* [Work task] Identify the line in which "Instruction: Click the YouTrack" appears, then reproduce that line and all remaining lines of the records word for word.

Records from a collection:
_ _ _ _ _ _ _

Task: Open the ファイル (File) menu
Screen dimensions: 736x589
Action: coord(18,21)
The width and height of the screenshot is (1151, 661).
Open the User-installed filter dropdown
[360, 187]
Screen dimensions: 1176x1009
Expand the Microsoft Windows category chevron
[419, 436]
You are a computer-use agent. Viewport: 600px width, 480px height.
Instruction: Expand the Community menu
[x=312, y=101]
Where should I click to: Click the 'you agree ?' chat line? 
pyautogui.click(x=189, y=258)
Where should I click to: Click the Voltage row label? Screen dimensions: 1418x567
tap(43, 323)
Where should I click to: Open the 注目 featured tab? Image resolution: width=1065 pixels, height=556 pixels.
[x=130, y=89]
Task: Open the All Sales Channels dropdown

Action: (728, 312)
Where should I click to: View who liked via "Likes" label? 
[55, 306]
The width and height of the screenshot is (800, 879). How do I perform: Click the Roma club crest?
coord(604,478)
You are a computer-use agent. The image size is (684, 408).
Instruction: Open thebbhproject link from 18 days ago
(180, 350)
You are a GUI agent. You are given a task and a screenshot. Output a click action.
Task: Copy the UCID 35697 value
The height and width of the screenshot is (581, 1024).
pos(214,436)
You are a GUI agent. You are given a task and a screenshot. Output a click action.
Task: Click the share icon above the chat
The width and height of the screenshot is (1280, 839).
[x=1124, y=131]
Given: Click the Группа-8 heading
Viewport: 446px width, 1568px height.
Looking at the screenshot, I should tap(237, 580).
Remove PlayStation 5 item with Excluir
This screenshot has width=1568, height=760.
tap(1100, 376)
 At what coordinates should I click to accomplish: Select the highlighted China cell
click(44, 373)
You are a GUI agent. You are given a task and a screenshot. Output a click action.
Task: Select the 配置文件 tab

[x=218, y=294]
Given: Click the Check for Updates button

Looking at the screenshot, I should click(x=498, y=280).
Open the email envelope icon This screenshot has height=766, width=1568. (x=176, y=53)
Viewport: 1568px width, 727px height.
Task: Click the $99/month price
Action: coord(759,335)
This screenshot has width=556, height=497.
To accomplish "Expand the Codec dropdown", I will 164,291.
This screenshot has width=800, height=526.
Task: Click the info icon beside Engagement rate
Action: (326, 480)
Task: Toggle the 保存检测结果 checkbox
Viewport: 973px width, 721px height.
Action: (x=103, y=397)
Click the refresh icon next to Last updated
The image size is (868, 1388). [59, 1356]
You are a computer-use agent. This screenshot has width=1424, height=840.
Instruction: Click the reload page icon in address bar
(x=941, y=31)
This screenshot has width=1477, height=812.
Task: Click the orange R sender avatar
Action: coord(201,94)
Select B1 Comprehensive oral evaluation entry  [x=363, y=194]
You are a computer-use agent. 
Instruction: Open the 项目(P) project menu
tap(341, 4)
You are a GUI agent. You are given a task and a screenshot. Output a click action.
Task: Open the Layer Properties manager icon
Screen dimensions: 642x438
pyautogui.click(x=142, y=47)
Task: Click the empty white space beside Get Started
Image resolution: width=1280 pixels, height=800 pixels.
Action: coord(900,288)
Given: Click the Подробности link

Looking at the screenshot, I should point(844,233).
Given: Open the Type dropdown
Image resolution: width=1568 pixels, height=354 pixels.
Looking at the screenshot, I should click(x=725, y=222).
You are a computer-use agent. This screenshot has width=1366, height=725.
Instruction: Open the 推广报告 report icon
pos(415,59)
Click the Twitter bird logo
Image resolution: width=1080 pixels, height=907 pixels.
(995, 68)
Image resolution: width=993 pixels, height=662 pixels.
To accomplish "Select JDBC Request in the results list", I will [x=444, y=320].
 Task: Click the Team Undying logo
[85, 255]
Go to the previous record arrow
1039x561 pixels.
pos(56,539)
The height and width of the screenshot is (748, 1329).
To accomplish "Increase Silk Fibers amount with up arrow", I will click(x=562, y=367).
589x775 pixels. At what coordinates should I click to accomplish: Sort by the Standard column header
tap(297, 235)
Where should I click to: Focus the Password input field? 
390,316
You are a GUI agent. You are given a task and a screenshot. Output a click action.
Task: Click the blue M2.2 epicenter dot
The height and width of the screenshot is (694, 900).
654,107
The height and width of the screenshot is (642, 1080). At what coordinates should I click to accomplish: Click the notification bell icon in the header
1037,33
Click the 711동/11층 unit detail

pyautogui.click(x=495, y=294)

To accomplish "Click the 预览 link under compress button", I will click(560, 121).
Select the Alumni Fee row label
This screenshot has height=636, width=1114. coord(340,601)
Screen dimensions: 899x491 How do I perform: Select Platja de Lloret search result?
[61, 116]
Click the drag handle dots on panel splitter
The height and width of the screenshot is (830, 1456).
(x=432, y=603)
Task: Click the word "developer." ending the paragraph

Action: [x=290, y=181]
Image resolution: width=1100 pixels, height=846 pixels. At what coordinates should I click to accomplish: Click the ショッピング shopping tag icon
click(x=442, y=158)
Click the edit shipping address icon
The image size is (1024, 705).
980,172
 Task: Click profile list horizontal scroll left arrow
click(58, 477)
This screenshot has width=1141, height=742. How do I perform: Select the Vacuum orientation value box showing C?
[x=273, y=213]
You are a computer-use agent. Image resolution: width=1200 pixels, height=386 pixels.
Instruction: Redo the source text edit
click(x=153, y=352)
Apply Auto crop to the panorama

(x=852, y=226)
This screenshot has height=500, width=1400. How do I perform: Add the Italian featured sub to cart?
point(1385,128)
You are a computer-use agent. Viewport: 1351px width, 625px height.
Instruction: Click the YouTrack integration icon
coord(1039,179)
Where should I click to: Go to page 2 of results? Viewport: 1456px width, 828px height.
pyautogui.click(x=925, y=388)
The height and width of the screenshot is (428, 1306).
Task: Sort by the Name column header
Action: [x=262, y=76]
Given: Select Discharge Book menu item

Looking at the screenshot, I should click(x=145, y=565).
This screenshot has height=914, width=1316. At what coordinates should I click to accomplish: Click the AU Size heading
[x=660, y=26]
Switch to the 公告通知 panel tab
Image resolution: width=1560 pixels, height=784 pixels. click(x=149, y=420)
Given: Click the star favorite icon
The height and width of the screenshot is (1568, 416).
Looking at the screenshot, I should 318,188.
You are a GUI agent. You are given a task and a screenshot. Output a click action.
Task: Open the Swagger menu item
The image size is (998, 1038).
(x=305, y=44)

_ _ _ _ _ _ _

* [Task answer]
Instruction: Click the YouTrack integration icon
coord(1039,179)
Where should I click to: Go to page 2 of results? Viewport: 1456px width, 828px height.
pyautogui.click(x=925, y=388)
The height and width of the screenshot is (428, 1306).
Task: Sort by the Name column header
Action: [x=262, y=76]
Given: Select Discharge Book menu item

Looking at the screenshot, I should click(x=145, y=565).
This screenshot has height=914, width=1316. At what coordinates should I click to accomplish: Click the AU Size heading
[x=660, y=26]
Switch to the 公告通知 panel tab
Image resolution: width=1560 pixels, height=784 pixels. click(x=149, y=420)
Given: Click the star favorite icon
The height and width of the screenshot is (1568, 416).
Looking at the screenshot, I should 318,188.
You are a GUI agent. You are given a task and a screenshot. Output a click action.
Task: Open the Swagger menu item
The image size is (998, 1038).
(x=305, y=44)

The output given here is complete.